◆ Direction:
Present the rows below as a Markdown table with two columns, Number and Line, numbering each row and leaving out the blank lines.

◆ Records for processing:

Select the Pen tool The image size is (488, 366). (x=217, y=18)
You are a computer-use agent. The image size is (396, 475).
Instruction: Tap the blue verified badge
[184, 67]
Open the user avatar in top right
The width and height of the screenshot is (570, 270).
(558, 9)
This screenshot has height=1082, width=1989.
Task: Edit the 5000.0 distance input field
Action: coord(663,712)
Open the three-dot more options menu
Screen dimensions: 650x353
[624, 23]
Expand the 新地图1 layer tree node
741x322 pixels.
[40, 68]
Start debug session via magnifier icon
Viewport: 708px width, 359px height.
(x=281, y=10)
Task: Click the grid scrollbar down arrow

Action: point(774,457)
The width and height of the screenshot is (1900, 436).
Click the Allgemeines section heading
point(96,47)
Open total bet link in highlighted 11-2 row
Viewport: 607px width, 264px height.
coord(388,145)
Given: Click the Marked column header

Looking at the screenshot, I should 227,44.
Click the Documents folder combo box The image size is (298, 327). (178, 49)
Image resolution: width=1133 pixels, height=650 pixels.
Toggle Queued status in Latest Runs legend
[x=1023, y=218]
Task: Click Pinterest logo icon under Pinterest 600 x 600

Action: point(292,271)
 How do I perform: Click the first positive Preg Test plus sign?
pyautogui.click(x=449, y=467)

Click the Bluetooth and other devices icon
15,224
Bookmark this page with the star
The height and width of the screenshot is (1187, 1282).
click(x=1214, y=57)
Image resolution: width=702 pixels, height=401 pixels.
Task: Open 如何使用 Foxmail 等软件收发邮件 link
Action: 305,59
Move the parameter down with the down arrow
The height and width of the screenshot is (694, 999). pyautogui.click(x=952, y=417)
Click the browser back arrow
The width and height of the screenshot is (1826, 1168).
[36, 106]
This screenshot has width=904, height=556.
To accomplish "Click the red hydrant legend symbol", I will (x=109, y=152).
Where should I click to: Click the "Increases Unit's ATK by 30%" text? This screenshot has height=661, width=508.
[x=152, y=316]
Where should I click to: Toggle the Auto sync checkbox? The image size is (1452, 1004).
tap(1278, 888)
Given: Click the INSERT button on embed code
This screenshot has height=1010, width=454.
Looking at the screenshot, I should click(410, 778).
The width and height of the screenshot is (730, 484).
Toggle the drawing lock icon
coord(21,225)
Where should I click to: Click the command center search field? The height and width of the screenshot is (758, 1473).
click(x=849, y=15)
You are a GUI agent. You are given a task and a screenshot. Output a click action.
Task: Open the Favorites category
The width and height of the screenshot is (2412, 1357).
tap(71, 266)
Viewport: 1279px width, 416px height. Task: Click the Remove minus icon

◆ Exercise result:
| Number | Line |
|---|---|
| 1 | Select the Pen tool The image size is (488, 366). (x=217, y=18) |
| 2 | You are a computer-use agent. The image size is (396, 475). |
| 3 | Instruction: Tap the blue verified badge |
| 4 | [184, 67] |
| 5 | Open the user avatar in top right |
| 6 | The width and height of the screenshot is (570, 270). |
| 7 | (558, 9) |
| 8 | This screenshot has height=1082, width=1989. |
| 9 | Task: Edit the 5000.0 distance input field |
| 10 | Action: coord(663,712) |
| 11 | Open the three-dot more options menu |
| 12 | Screen dimensions: 650x353 |
| 13 | [624, 23] |
| 14 | Expand the 新地图1 layer tree node |
| 15 | 741x322 pixels. |
| 16 | [40, 68] |
| 17 | Start debug session via magnifier icon |
| 18 | Viewport: 708px width, 359px height. |
| 19 | (x=281, y=10) |
| 20 | Task: Click the grid scrollbar down arrow |
| 21 | Action: point(774,457) |
| 22 | The width and height of the screenshot is (1900, 436). |
| 23 | Click the Allgemeines section heading |
| 24 | point(96,47) |
| 25 | Open total bet link in highlighted 11-2 row |
| 26 | Viewport: 607px width, 264px height. |
| 27 | coord(388,145) |
| 28 | Given: Click the Marked column header |
| 29 | Looking at the screenshot, I should 227,44. |
| 30 | Click the Documents folder combo box The image size is (298, 327). (178, 49) |
| 31 | Image resolution: width=1133 pixels, height=650 pixels. |
| 32 | Toggle Queued status in Latest Runs legend |
| 33 | [x=1023, y=218] |
| 34 | Task: Click Pinterest logo icon under Pinterest 600 x 600 |
| 35 | Action: point(292,271) |
| 36 |  How do I perform: Click the first positive Preg Test plus sign? |
| 37 | pyautogui.click(x=449, y=467) |
| 38 | Click the Bluetooth and other devices icon |
| 39 | 15,224 |
| 40 | Bookmark this page with the star |
| 41 | The height and width of the screenshot is (1187, 1282). |
| 42 | click(x=1214, y=57) |
| 43 | Image resolution: width=702 pixels, height=401 pixels. |
| 44 | Task: Open 如何使用 Foxmail 等软件收发邮件 link |
| 45 | Action: 305,59 |
| 46 | Move the parameter down with the down arrow |
| 47 | The height and width of the screenshot is (694, 999). pyautogui.click(x=952, y=417) |
| 48 | Click the browser back arrow |
| 49 | The width and height of the screenshot is (1826, 1168). |
| 50 | [36, 106] |
| 51 | This screenshot has width=904, height=556. |
| 52 | To accomplish "Click the red hydrant legend symbol", I will (x=109, y=152). |
| 53 | Where should I click to: Click the "Increases Unit's ATK by 30%" text? This screenshot has height=661, width=508. |
| 54 | [x=152, y=316] |
| 55 | Where should I click to: Toggle the Auto sync checkbox? The image size is (1452, 1004). |
| 56 | tap(1278, 888) |
| 57 | Given: Click the INSERT button on embed code |
| 58 | This screenshot has height=1010, width=454. |
| 59 | Looking at the screenshot, I should click(410, 778). |
| 60 | The width and height of the screenshot is (730, 484). |
| 61 | Toggle the drawing lock icon |
| 62 | coord(21,225) |
| 63 | Where should I click to: Click the command center search field? The height and width of the screenshot is (758, 1473). |
| 64 | click(x=849, y=15) |
| 65 | You are a GUI agent. You are given a task and a screenshot. Output a click action. |
| 66 | Task: Open the Favorites category |
| 67 | The width and height of the screenshot is (2412, 1357). |
| 68 | tap(71, 266) |
| 69 | Viewport: 1279px width, 416px height. Task: Click the Remove minus icon |